September 26, 2007

SURFEIT OF PRIGS

SAM SMITH, 1989 - In pre-revolutionary Connecticut, being a common scold was a felony. Despite the currently overcrowded conditions of our prisons there is much to be said for reviving this offense, for few characteristics of our time have been more burdensome than the noisy priggishness that has come over the land.

For some years we had a woman in our neighborhood who had the disconcerting habit of standing on her front porch heaping opprobrium on passing children. It didn't particularly bother the children, because the very young are blissfully immune to priggishness, knowing that anyone who behaves in such a manner properly belongs in an asylum.

The problem for adult America is that we increasingly seem to be taking such people seriously. We have elected a remarkable number to office, with the inevitable result that prigs are now taking over appointive positions as well - most disastrously on the Supreme Court which now has its first prig majority in many decades.

Worse, prigs are in ascendancy in places where they have previously been disqualified. For example, prigs, while long allowed in the editorial offices of newspapers, were largely banned from newsrooms. Prigs in show business were limited to such activities as the Morman Tabernacle Choir, Up With People and the Lawrence Welk Show. Now we even have priggish rock stars, engaged, among other things, in pelvic proselytizing against drugs. Prigs have even infiltrated the left.

But I'm getting ahead of myself. To some readers, the word may seem a bit arcane so a definition is in order. I like that of Webster's Third, in part because the definer clearly doesn't care for prigs, priggishness or priggism, perhaps because some prig is always trying to keep certain words out of dictionaries.

A prig, according to Webster's is, among other things,"one who offends or irritates by obvious or rigid observance of the proprieties: one self-sufficient in virtue, culture or propriety often in a pointed manner or to an obnoxious degree."

Being priggish is "marked by overvaluing oneself or one's ideas, habits, notions, by precise or inhibited adherence to them."

And priggism "is self-conscious propriety of conduct; stilted correctness of behavior; prim adherence to conventionality."

Woodrow Wilson, one of the few politicians who actually dealt with the prig problem, told a crowd in Pittsburgh in October 1914:" If you will think about what you ought to do for other people, your character will take care of itself. Character is a byproduct, and any man who devotes himself to its cultivation in his own case will become a selfish prig."

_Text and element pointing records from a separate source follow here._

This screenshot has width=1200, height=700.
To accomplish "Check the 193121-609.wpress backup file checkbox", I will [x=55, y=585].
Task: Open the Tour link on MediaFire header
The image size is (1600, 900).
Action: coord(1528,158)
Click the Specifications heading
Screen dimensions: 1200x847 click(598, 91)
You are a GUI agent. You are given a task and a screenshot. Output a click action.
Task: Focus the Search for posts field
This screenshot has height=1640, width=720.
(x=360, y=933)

The emphasis on salvation in isolation that is so central to current evangelicalism (not to mention certain strains of psychotherapy and contemporary self-help literature) is an ideal breeding ground for the prig. One can note, in fact, some correlation between the presumed level of God's direct notice and intervention in personal matters and the level of priggishness a religion encourages.

But whatever the cause, the relative priggishness of a religion becomes a matter of critical importance when theology spills over, as it has with a vengeance, into national politics. For when politicians and Supreme Court Justices talk and think about God they are not talking of the God of the deist, the 11th Commandment ecologist, the Unitarian, the Quaker, the liberal Catholic, the low Episcopalian, the Seventh Day Agnostic or even the ancient god of the Jew. It is patently clear from their language that they are describing The Great Prig In the Sky -- lord, master and protector of the unctuous, the self-righteous and the ostentatiously saved.

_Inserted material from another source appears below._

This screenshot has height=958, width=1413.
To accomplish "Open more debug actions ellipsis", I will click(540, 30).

Creeping propriety has even affected institutions that should, by their nature, be immune, including many of a progressive bent. This is perhaps the inevitable result of a politics which has changed from an emphasis on coalitions to a politics of the most precise special interest. Having moved vigorously in recent decades from such simplistic divisions as labor and capital, farmers and ranchers, and liberal and conservative, we now find ourselves atomized into acronyms. The organizations bearing these acronyms carry out their purported purposes, but they also increasingly define and restrict us.

The problem with over-specialized self-definitions is, firstly, that one's politics can become as prissy as the dress of the dandy and, secondly, that eventually it causes one to act on the belief that the explanation is true and complete, making one seem less a real human and more a bumper sticker.

The recent self-conscious effort to upgrade the status of blacks by calling them African-Americans demonstrates well the problems involved in excessive concern with self-definition. One need only think of how black history might have been different if a publisher had been asked to consider a book called African-American Like Me or if Fats Waller had written, "What did I do to be so African- American and blue?" But the determinedly pious don't sing.

I tend to stay away from political prigs even when I am in sympathy with their cause. I can smell piety a mile away and prefer the company of sinners just trying to do better to those who leave the strong impression that you're not really good enough to join them. Besides they might catch me eating a Big Mac.

Fortunately, there is plenty of activism that doesn't ask too many questions or demand that we save ourselves before, together, we try to mitigate the damage that clearly faces all of us. Besides, the prigs never attain the perfection they pretend. They not only irritate others and deceive themselves, they miss that of the mystery of life which lies in its contradictions and inconsistencies. The sinners know, in their hearts, that they have more fun. Furthermore, as the poet William Stafford pointed out, "If you purify the pond, the lilies die."